ACCIONES A REALIZAR:
**a)** Según el fragmento sobre las divisiones internas en Pastaza, ¿cuántas comunidades agrupa hoy Akat?
**b)** Prosigue el fragmento sobre las divisiones internas en Pastaza a partir de su última oración.

FRAGMENTO:
****************************************

Las organizaciones sufren divisiones internas
Pakkiru no es la única organización que enfrenta divisiones internas en Pastaza. Durante décadas, la Asociación de Comunidades Indígenas de Arajuno (ACIA) tuvo una postura unida para rechazar la presencia de las petroleras en su territorio, también dentro del Bloque 10. En 2023, ACIA se convirtió en Akat y hoy agrupa a 27 comunidades que viven cerca del campo petrolero llamado Oglán, que está inactivo.
Diana Tanguila, las mejillas definidas y la frente pintada con una cinta de tinte natural, es ex presidenta de Akat y la única cabeza mujer en la historia de la asociación. Mientras ocupó el cargo, entre 2021 y 2023, dice que intentaron convencerla de firmar un convenio con Pluspetrol. Siempre se negó.
Cuando salió de Akat en 2023 y Patricio Vargas la sucedió, el líder indígena firmó un convenio con Pluspetrol. Diana Tanguila asegura que la mayoría de los miembros de Akat están convencidos de que la apertura del campo es la mejor alternativa para ellos. Dice, con resignación, que si hacen una consulta previa para la operación del campo, seguramente será aprobada. Patricio Vargas fue contactado al menos 10 veces para este reportaje pero no concedió la entrevista.
Oglán no es el único campo que posiblemente se empezaría a explotar en Ecuador en los próximos años en la Amazonía. Con el interés del gobierno de Daniel Noboa de preparar una nueva ronda de licitación petrolera, lograría la ansiada expansión al suroriente amazónico, como lo anunció María Cristina Mogollón, entonces viceministra de Energía y Minas en el Encuentro Anual de Petróleo y Gas, que fue en Quito el 2 de octubre de 2024.

****************************************

INFORMACIÓN PROPORCIONADA:
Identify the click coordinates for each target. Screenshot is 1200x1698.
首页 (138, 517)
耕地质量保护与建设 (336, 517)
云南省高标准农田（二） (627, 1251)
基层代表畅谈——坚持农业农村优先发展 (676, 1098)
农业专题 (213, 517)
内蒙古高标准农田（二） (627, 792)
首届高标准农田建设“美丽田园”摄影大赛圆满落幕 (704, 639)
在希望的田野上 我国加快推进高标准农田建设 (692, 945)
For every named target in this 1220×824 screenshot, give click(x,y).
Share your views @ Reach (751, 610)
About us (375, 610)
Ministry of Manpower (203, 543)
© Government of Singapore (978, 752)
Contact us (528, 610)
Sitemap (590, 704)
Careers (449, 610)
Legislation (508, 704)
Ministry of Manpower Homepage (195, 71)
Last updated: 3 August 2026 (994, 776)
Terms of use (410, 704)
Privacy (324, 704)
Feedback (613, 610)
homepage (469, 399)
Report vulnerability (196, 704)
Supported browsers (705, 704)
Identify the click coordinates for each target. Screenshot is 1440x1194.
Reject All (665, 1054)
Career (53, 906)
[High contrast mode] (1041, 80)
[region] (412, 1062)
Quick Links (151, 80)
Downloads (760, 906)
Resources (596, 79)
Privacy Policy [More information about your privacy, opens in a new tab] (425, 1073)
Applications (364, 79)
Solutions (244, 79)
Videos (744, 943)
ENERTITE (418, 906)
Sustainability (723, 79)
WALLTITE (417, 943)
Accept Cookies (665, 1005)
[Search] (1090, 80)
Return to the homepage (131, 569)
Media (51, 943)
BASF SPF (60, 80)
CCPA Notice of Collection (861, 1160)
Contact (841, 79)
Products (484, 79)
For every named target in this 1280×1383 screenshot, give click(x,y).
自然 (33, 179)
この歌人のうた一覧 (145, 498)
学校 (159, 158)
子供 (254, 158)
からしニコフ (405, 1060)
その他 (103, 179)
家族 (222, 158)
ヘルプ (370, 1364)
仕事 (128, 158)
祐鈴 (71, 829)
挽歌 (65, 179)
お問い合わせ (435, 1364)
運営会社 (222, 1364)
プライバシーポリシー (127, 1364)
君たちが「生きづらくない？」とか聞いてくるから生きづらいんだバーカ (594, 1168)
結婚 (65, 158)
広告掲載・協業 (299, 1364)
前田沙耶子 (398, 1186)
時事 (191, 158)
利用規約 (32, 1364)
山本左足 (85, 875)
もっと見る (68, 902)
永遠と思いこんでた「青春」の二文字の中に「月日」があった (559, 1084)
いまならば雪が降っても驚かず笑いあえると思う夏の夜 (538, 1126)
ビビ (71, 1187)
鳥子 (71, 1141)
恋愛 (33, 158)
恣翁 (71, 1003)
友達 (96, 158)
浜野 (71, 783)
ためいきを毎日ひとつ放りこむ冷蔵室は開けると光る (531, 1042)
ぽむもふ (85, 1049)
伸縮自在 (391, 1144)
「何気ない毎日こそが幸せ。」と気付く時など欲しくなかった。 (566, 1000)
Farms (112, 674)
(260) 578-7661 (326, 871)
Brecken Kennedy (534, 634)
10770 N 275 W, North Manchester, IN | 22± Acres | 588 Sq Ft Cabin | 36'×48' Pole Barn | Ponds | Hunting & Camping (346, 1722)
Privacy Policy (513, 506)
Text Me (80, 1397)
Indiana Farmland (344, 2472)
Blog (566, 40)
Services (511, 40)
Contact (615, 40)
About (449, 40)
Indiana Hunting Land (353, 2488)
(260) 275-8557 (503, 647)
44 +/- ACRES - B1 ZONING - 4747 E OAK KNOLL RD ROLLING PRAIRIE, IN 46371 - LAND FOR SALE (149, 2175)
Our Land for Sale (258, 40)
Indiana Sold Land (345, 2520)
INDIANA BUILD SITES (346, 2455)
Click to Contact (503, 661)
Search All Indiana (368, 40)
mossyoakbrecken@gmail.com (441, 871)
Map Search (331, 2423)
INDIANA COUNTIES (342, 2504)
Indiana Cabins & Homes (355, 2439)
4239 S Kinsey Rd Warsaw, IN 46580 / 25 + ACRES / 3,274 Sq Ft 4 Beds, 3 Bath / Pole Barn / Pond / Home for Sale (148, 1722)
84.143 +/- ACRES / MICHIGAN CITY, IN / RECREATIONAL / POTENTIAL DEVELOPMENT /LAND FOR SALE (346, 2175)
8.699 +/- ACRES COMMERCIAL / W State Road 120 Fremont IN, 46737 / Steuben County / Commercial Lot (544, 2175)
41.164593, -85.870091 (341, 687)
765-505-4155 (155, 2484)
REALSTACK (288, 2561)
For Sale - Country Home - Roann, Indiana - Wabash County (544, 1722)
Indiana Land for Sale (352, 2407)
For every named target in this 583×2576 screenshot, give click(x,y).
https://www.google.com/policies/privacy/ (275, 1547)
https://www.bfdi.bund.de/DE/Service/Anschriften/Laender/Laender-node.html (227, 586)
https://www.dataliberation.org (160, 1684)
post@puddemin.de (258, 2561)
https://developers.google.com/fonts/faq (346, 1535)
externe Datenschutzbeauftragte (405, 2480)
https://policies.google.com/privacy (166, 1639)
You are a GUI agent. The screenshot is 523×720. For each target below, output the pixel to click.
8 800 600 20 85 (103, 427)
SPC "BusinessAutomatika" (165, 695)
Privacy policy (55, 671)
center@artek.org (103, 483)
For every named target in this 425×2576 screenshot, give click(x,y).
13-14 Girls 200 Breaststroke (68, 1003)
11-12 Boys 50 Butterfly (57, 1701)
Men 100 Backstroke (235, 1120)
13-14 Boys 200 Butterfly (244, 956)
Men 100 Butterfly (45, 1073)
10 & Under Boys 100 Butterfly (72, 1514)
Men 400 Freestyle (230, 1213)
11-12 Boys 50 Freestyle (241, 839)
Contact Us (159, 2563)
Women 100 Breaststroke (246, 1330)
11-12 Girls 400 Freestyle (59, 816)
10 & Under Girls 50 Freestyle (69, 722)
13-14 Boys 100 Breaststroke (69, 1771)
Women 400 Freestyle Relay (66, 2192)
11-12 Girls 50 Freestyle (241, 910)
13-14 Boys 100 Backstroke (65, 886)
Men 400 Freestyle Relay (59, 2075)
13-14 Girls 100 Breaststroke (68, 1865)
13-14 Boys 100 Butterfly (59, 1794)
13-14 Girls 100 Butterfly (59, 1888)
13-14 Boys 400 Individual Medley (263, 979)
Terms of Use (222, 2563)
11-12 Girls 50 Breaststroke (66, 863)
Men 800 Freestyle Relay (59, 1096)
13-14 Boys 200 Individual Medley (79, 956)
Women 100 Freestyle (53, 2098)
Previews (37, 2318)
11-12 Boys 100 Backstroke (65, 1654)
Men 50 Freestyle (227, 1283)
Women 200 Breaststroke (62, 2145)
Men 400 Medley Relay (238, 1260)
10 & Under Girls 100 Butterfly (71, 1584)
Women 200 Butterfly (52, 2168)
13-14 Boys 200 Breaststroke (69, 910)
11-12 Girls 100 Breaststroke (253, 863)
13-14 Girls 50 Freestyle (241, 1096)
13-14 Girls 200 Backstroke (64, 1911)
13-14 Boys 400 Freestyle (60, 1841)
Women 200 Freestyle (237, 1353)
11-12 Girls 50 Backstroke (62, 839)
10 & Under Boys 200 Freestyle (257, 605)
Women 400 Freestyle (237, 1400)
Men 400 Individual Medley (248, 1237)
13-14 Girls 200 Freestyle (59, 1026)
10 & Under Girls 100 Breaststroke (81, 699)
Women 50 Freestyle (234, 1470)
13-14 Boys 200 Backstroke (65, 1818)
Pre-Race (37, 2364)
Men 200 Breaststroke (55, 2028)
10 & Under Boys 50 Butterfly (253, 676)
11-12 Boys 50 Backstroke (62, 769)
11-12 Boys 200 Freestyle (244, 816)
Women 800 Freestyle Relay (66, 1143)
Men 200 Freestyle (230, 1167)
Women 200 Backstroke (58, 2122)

****************************************

RESULTADOS:
**a)** 27 comunidades.

**b)**
Concretamente Pluspetrol planea activar el campo Siccha, también en el Bloque 10. Según el estudio de impacto ambiental y el plan de manejo ambiental de este campo, los potenciales impactos severos en la etapa de construcción incluyen alteración del paisaje, compactación de suelos, incremento de niveles de presión sonora y aumento de la turbidez en cuerpos hídricos cercanos. Hay también impactos calificados como moderados, como el deterioro de la calidad del aire e incremento de procesos erosivos.
Beneficios a muy corto plazo
Entre los potenciales conflictos sociales identificados en el mismo estudio, están conflictos de interés entre miembros de dos comunidades. En la descripción de este impacto dice “conflictividad y fragmentación de la estructura de organización comunitaria y organizaciones sociales por diferencia de criterios de la población frente a las actividades ejecutadas, en las localidades del área de influencia del proyecto”. Una frase que podría describir las relaciones de las comunidades del Bloque 10 en las últimas décadas.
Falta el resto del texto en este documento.